生理時鐘會隨著日夜週期，調控生物體內的代謝及生理反應，以適應環境變化。除了中樞生理時鐘之外，體內的腸道菌叢也會根據晝夜節律與攝食時機，而產生相對應的節律變化。當外部的環境因子破壞內在生理時鐘的同步性，就會造成生理時鐘紊亂，並導致廣泛的疾病發生，主要是肥胖、代謝症候群、心血管疾病、腸道菌相混亂等。紫檀芪 pterostilbene (PSB) 為白藜蘆醇的雙甲氧基類似物，多存在於藍莓、葡萄中，在先前的研究中已被證實具有抗肥胖、抗發炎、調節腸道菌相的功效。近年來也被發現可調節小鼠因睡眠剝奪產生的生理變化，但其對於改善時差所致肥胖之功效仍未知。因此，本研究擬透過飲食中 PSB 的介入，以改善生理時鐘紊亂合併高脂飲食所致的肥胖為首要切入方向，進一步達到調節腸道菌相的功效，作為主要實驗目標。根據實驗結果指出，PSB 可顯著降低小鼠的體重、內臟脂肪及腹股溝脂肪重量。經切片染色結果顯示，PSB 可減緩肝臟脂質蓄積，並抑制脂肪細胞增大。血清生化數值方面，PSB 可降低 ZT18 的血膽固醇濃度，減緩瘦素阻抗。而以抗肥胖的機制而言，PSB 可透過改善 SIRT1，及棕色化作用轉錄因子 PPARγ 及 C/EBPβ 之節律，達到促進生熱作用的效果。在生理時鐘調控的部分，PSB 則是透過重塑腹股溝脂肪中 CLOCK 蛋白的節律，以及肝臟中 clock、bmal1 與 rev-erbα的mRNA 表現節律，達到改善代謝混亂的效果。腸道菌相的分析結果顯示，PSB 在高脂飲食合併時差誘導肥胖之小鼠體內，可增加腸道菌相的物種多樣性，也可顯著提高小鼠於 ZT0 的益生菌 Bifidobacterium 豐度、降低病原菌以及與肥胖高度相關的 Erysipelotrichaceae 豐度。而透過 KEGG 路徑分析可知，PSB 可能透過抑制能量代謝路徑以預防肥胖。綜合上述，PSB 對於改善生理時鐘紊亂、以及其所導致的肥胖與代謝異常，具有相當之潛力。

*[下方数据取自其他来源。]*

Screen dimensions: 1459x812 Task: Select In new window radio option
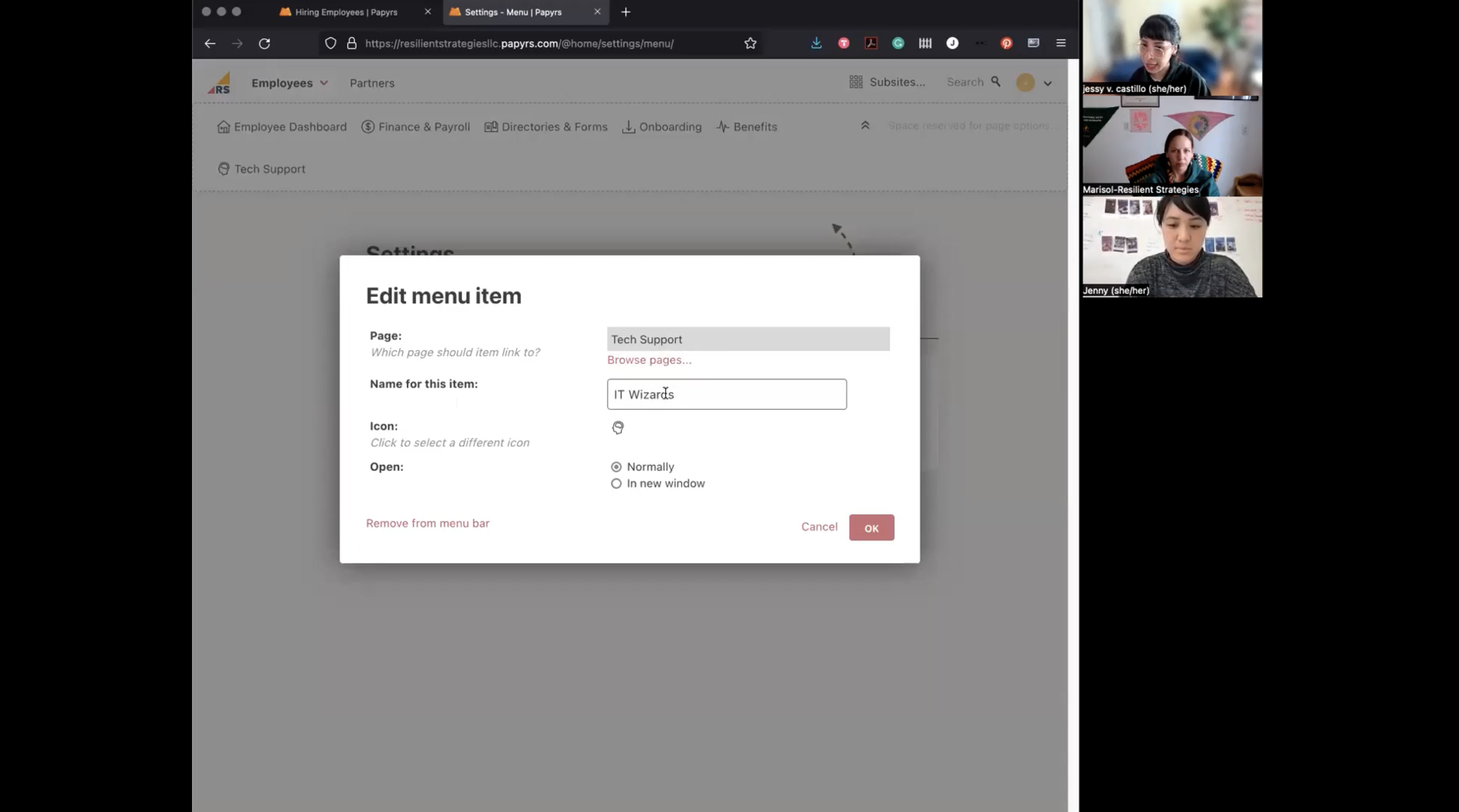[616, 484]
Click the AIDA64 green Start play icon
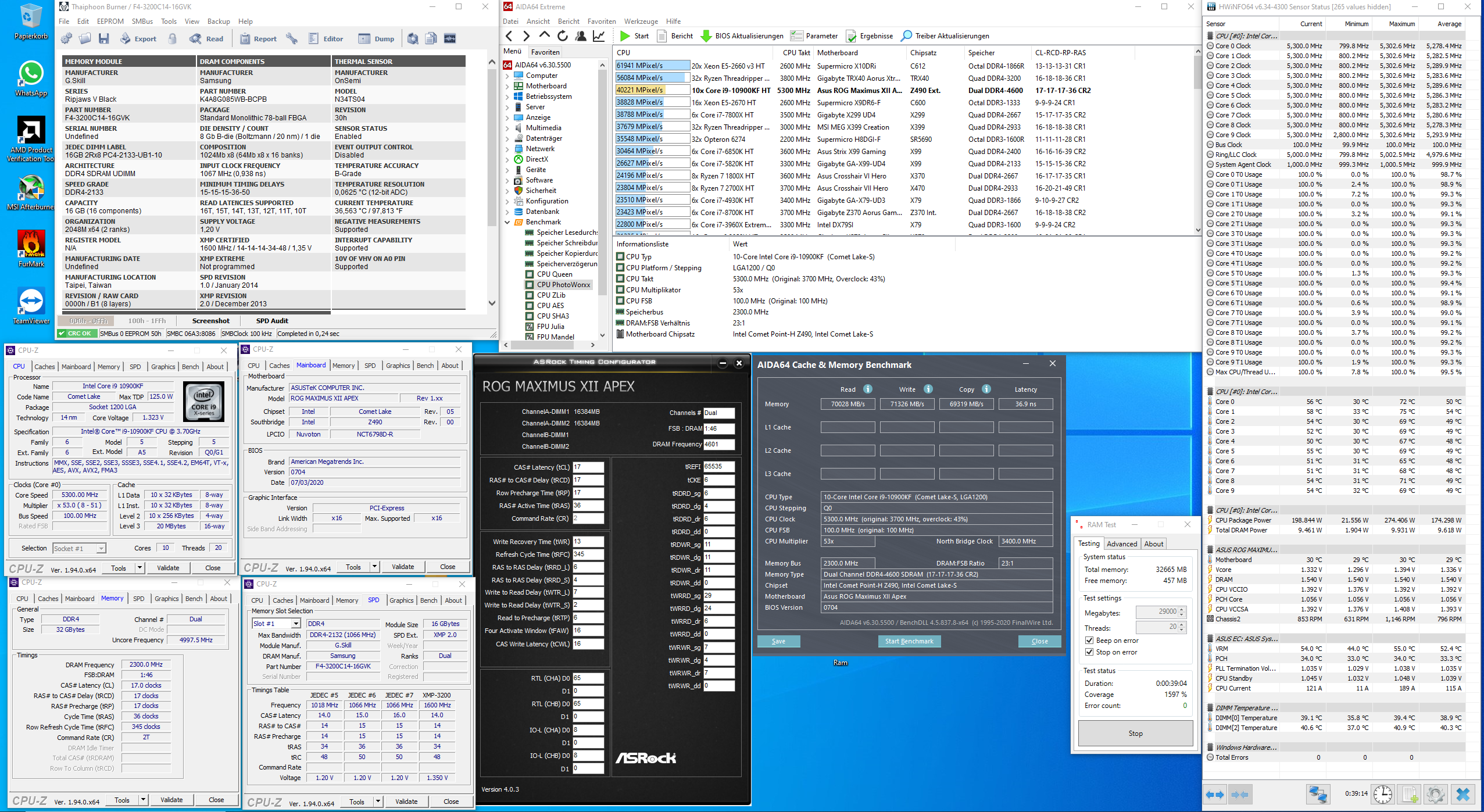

Circadian clock in mammals rhythmically regulates metabolic and physiological processes to adapt the environment. Besides, our gut microbiota fluctuation follows the circadian rhythm and feeding-fasting schedules. Chronic disruption of circadian rhythm may result in adverse health effects, such as obesity, gut dysbiosis, and metabolic disoreder. Therefore, understanding the role of gut microbiome alterations in response to circadian misalignment may provide new opportunities to combat the increasing prevalence of chronic diseases. Pterostilbene (PSB) is a methoxylated analog of resveratrol identified in blueberries, and it has attracted attention because of its microbial regulative ability and anti-obesity effect, especially thermogenesis enhancement. PSB has been previously found to restore rhythms of circadian clock genes in sleep restriction mice, however, the effect of PSB on improving jetlag induced obesity is still scarce. For reasons outlined above, a chronic jet lag model along with high-fat diet feeding to induce obesity in mice model was designed, and the study aimed to investigate the metabolic regulating effect of PSB. Our results showed that PSB could significantly reduce the body weight, visceral fat and inguinal fat weight induced by jetlag in high-fat diet feeding group. The adipocyte hypertrophy and lipid accumulation in liver could also be prevented by PSB. On the other hand, PSB could improve serum cholesterol, combat leptin resistance in mice. We subsequently investigated the related molecular mechanism and found out that PSB could restore the rhythmicity of thermogenesis, clock related protein expression in beige adipose tissue, and also circadian gene expression rhythm in liver. Furthermore, the results of microbiota 16s rDNA analysis suggested that PSB could elevate the microbiota diversity and the abundance of Bifidobacterium, decrease the abundance of obesity-related microbiome such as Erysipelotrichaceae. In addition, energy metabolism functional prediction was altered by PSB based on KEGG pathway analysis. In sum, these scientific evidences demonstrate that PSB can potentially modulate the gut microbial composition and prevent the metabolic disorder caused by circadian misalignment exacerbated obesity.